Glitched breathing: AI voice models interpret breaths as speech (because most of these models are designed for conversations rather than music). Because of this, AI sometimes glitches on breaths, producing a metallic sound. This issue is also not present in the new snippet.
Long notes: Since AI voice models are primarily built for speech rather than music, they often struggle to sustain long notes for extended periods, once again producing that characteristic robotic sound. In the snippet, we can clearly hear Ye holding longer notes multiple times, and there are no signs of glitches or robotic voice artifacts.

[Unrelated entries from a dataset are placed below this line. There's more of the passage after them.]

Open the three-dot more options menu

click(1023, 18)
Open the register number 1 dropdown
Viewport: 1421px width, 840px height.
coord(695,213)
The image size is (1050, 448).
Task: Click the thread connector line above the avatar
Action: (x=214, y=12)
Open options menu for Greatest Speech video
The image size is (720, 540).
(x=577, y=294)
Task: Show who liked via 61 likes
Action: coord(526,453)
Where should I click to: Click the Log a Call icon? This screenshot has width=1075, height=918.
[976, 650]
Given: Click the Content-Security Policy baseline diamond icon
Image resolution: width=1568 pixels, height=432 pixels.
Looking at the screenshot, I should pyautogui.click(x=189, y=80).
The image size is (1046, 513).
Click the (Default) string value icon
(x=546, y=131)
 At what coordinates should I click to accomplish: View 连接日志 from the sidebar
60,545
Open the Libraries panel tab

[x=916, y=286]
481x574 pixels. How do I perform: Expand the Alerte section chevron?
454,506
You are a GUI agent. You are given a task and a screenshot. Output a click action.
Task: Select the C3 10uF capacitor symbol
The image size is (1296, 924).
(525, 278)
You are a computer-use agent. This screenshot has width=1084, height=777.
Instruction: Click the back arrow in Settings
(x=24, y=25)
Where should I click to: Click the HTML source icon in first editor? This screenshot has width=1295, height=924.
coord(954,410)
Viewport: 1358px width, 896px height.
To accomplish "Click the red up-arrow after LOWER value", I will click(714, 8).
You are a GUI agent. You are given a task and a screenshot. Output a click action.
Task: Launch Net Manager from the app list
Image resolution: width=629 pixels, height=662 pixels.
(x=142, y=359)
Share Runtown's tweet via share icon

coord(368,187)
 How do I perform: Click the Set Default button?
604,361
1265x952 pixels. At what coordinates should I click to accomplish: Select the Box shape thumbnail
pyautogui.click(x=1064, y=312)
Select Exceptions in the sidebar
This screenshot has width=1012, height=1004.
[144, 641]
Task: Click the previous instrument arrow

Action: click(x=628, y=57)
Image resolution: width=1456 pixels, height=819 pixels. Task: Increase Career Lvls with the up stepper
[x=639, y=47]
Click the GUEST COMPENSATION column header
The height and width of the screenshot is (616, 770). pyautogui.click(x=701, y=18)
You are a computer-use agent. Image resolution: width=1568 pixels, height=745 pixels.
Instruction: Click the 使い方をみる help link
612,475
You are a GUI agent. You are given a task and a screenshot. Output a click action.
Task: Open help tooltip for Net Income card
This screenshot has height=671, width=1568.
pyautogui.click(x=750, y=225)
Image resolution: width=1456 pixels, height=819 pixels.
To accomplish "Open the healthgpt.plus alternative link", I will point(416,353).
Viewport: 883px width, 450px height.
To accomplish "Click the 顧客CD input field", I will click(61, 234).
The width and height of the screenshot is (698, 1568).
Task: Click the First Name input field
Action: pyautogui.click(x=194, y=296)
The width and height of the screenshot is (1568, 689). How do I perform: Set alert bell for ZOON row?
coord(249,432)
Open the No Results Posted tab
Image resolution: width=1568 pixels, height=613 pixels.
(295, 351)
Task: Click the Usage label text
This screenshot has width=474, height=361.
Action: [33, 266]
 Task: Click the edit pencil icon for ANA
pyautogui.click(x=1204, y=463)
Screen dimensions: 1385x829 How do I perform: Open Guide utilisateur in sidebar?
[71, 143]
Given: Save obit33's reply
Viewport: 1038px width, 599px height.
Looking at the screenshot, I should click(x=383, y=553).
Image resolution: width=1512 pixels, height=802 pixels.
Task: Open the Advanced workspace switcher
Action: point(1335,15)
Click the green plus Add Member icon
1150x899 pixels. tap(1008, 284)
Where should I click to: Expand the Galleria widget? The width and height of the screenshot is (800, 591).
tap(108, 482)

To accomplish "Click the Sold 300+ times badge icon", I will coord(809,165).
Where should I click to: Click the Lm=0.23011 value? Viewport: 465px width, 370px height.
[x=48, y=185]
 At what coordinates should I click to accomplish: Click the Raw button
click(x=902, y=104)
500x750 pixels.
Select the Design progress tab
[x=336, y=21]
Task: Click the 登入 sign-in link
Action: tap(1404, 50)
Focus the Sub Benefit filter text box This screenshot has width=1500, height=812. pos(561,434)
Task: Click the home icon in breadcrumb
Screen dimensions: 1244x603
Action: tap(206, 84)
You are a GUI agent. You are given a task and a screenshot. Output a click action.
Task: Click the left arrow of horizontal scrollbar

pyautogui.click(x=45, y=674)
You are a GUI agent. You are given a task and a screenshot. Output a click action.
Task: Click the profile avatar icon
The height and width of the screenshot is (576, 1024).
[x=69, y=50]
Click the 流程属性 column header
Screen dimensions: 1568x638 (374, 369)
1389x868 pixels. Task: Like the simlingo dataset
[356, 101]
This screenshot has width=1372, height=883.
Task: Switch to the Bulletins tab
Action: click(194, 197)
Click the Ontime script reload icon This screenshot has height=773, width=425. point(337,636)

Pattern recognition in vocals: AI models look for patterns in a person’s voice. The AI model previously used by Ye was heavily based on his rhyming style and speech patterns (which were slightly more aggressive and high-pitched) from the pre-Ye album era. This is mainly because there are more available vocal samples from that period than from after. As a result, AI-generated vocals would always sound somewhat uniform—which is not the case in the new snippet.
Final Thoughts
I’d also like to address a common argument: “This doesn’t sound like Ye; Ye doesn’t sing like this.” Ironically, this would actually prove that an AI model wasn’t used. AI-generated vocals would follow Kanye’s usual singing patterns almost exactly. The model doesn’t adapt well to variations, such as singing in a higher pitch. Anyone can test this—the generated vocals would end up sounding horrible, almost like a screeching bird.
AI voice technology has clear limitations. If you’re not familiar with the topic (and many people in this subreddit claim they understand it but have probably never taken a single class on machine learning), you should educate yourself before forming opinions that have no basis in reality.
You’re ruining a rollout that, for once, is actually being done right by Ye. We should be happy that we got a new snippet, new merch, and an interview all within 24 hours.